• PROBLEM STATEMENT
Format each line of the data below as a string in a single JSON list, one item per line, and omit blank lines.

• Data for locating visible targets

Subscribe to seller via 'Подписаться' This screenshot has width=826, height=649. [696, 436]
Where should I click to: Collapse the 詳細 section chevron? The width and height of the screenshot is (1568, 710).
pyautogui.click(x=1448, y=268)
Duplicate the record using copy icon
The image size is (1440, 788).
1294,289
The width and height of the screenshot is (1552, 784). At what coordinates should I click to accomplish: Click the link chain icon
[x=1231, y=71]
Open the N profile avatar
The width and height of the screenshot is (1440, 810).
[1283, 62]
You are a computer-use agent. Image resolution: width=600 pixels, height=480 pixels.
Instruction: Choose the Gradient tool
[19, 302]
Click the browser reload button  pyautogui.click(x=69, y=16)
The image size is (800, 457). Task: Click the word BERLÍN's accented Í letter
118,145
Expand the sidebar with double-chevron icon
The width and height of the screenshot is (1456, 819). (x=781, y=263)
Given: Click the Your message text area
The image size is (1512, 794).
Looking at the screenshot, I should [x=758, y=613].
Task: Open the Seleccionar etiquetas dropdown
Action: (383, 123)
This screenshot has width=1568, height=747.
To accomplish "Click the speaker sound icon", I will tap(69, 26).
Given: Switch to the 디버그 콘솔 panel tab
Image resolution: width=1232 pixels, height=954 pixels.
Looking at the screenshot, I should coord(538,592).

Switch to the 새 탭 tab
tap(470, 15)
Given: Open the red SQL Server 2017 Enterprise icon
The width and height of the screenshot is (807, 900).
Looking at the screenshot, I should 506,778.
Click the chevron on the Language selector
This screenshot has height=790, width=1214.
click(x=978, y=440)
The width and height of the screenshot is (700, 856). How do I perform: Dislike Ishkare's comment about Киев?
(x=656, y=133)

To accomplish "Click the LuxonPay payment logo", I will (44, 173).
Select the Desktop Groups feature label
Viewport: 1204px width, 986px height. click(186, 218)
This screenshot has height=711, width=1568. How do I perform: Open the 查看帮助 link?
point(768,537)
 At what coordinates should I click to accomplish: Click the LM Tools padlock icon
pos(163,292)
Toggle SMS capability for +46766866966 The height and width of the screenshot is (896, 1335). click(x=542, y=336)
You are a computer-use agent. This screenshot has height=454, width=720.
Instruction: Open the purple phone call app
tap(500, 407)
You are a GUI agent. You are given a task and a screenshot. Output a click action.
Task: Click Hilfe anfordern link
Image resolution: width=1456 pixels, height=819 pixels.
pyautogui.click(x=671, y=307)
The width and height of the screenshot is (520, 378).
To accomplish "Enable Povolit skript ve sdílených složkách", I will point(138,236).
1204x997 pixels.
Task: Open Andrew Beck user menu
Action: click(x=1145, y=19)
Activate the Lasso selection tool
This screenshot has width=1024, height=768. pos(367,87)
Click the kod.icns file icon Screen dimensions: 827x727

• FINISHED ANSWER
[
  "Subscribe to seller via 'Подписаться' This screenshot has width=826, height=649. [696, 436]",
  "Where should I click to: Collapse the 詳細 section chevron? The width and height of the screenshot is (1568, 710).",
  "pyautogui.click(x=1448, y=268)",
  "Duplicate the record using copy icon",
  "The image size is (1440, 788).",
  "1294,289",
  "The width and height of the screenshot is (1552, 784). At what coordinates should I click to accomplish: Click the link chain icon",
  "[x=1231, y=71]",
  "Open the N profile avatar",
  "The width and height of the screenshot is (1440, 810).",
  "[1283, 62]",
  "You are a computer-use agent. Image resolution: width=600 pixels, height=480 pixels.",
  "Instruction: Choose the Gradient tool",
  "[19, 302]",
  "Click the browser reload button  pyautogui.click(x=69, y=16)",
  "The image size is (800, 457). Task: Click the word BERLÍN's accented Í letter",
  "118,145",
  "Expand the sidebar with double-chevron icon",
  "The width and height of the screenshot is (1456, 819). (x=781, y=263)",
  "Given: Click the Your message text area",
  "The image size is (1512, 794).",
  "Looking at the screenshot, I should [x=758, y=613].",
  "Task: Open the Seleccionar etiquetas dropdown",
  "Action: (383, 123)",
  "This screenshot has width=1568, height=747.",
  "To accomplish \"Click the speaker sound icon\", I will tap(69, 26).",
  "Given: Switch to the 디버그 콘솔 panel tab",
  "Image resolution: width=1232 pixels, height=954 pixels.",
  "Looking at the screenshot, I should coord(538,592).",
  "Switch to the 새 탭 tab",
  "tap(470, 15)",
  "Given: Open the red SQL Server 2017 Enterprise icon",
  "The width and height of the screenshot is (807, 900).",
  "Looking at the screenshot, I should 506,778.",
  "Click the chevron on the Language selector",
  "This screenshot has height=790, width=1214.",
  "click(x=978, y=440)",
  "The width and height of the screenshot is (700, 856). How do I perform: Dislike Ishkare's comment about Киев?",
  "(x=656, y=133)",
  "To accomplish \"Click the LuxonPay payment logo\", I will (44, 173).",
  "Select the Desktop Groups feature label",
  "Viewport: 1204px width, 986px height. click(186, 218)",
  "This screenshot has height=711, width=1568. How do I perform: Open the 查看帮助 link?",
  "point(768,537)",
  " At what coordinates should I click to accomplish: Click the LM Tools padlock icon",
  "pos(163,292)",
  "Toggle SMS capability for +46766866966 The height and width of the screenshot is (896, 1335). click(x=542, y=336)",
  "You are a computer-use agent. This screenshot has height=454, width=720.",
  "Instruction: Open the purple phone call app",
  "tap(500, 407)",
  "You are a GUI agent. You are given a task and a screenshot. Output a click action.",
  "Task: Click Hilfe anfordern link",
  "Image resolution: width=1456 pixels, height=819 pixels.",
  "pyautogui.click(x=671, y=307)",
  "The width and height of the screenshot is (520, 378).",
  "To accomplish \"Enable Povolit skript ve sdílených složkách\", I will point(138,236).",
  "1204x997 pixels.",
  "Task: Open Andrew Beck user menu",
  "Action: click(x=1145, y=19)",
  "Activate the Lasso selection tool",
  "This screenshot has width=1024, height=768. pos(367,87)",
  "Click the kod.icns file icon Screen dimensions: 827x727"
]